### Passage for review
Cieszyn, as a modern municipal entity only came into existence in the second half of the 19th century. Owing to an extensive and well planned rebuilding programme before the First World War the town could boast a gasworks, a piped water supply, an abattoir, a sawmill and carpenter’s workshop, swimming baths and a power station. The town also possessed a tramway, first opened in 1911, and a municipal cemetery. The mayor and Town Council managed these assets with the help of the Municipal Office, supervising the town guard, the building inspectorate, a treasury and an office of sanitation. There was also a social welfare committee which had ultimate control over the town’s social services such as the orphanage, the old people’s home, several kindergartens – the equivalent of today’s nurseries – and a common room for poor children located in ul. Górna. The local authorities also had great influence on the running of Cieszyn’s schools. The town was also the owner of a two-year trade school. A gymnasium was built for the use of all the schools. From 1901 the town subsidised the Town Museum, then located in the Town Hall, later in the building previously housing the military hospital in ul. Limanowskiego, and from 1905 in a building at number 2, Stary Targ owned by the town. After all of Cieszyn’s museum collections had been combined after the First World War, the museum was moved to the former residence of the Counts Larisch, bought by the town from the Demel family.

### Explore the material
1. List the social services that the passage on Cieszyn says were under the ultimate control of the social welfare committee.
2. According to the passage on Cieszyn, why could the town boast a gasworks, a piped water supply, a power station and its other facilities before the First World War?

### Dataset
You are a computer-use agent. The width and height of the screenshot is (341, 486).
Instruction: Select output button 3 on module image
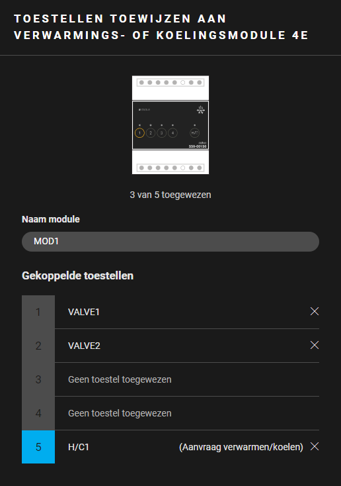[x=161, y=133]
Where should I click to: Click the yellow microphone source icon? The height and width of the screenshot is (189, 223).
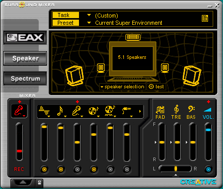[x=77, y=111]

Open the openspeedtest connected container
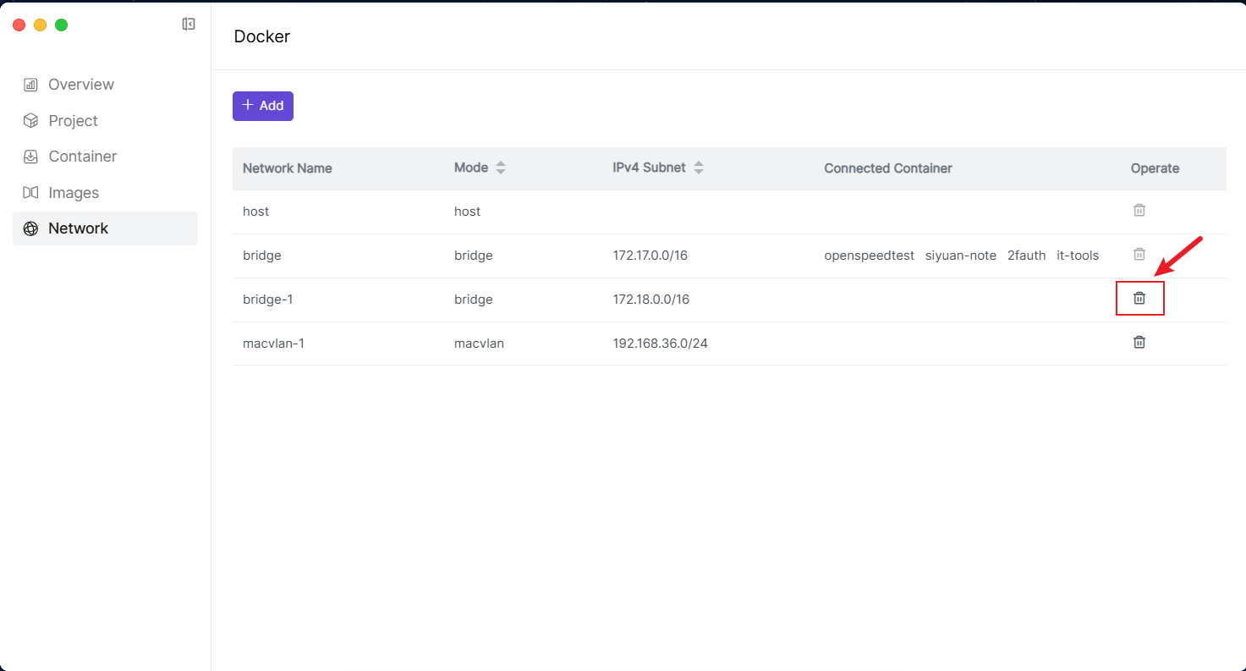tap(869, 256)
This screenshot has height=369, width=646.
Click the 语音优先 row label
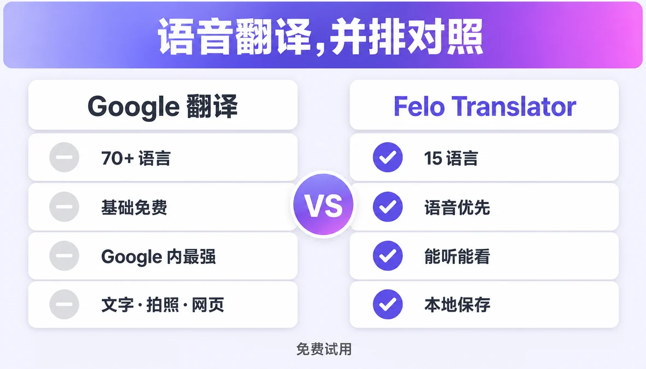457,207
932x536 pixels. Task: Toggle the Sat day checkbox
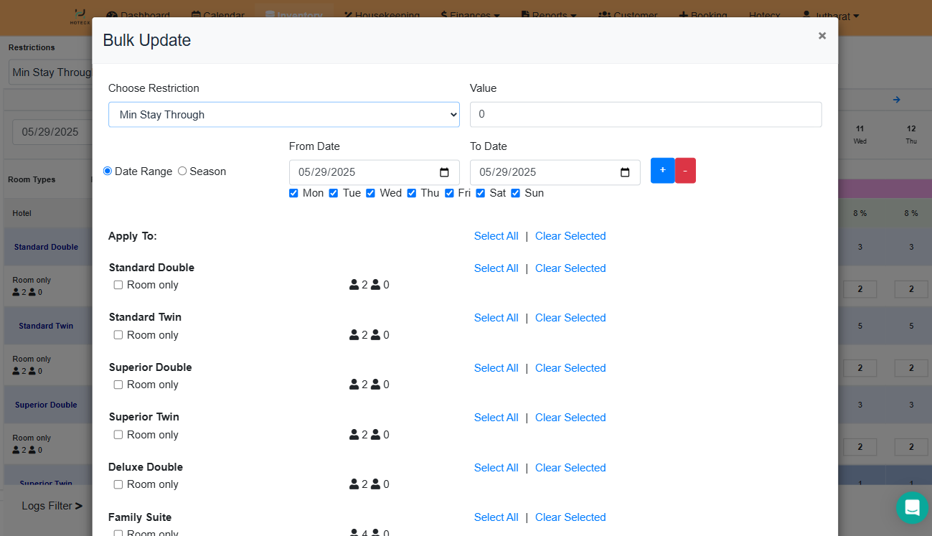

### Solutions in order
1. The orphanage, the old people's home, several kindergartens, and a common room for poor children in ul. Górna.

2. It had these facilities because of an extensive and well-planned rebuilding program carried out before the First World War.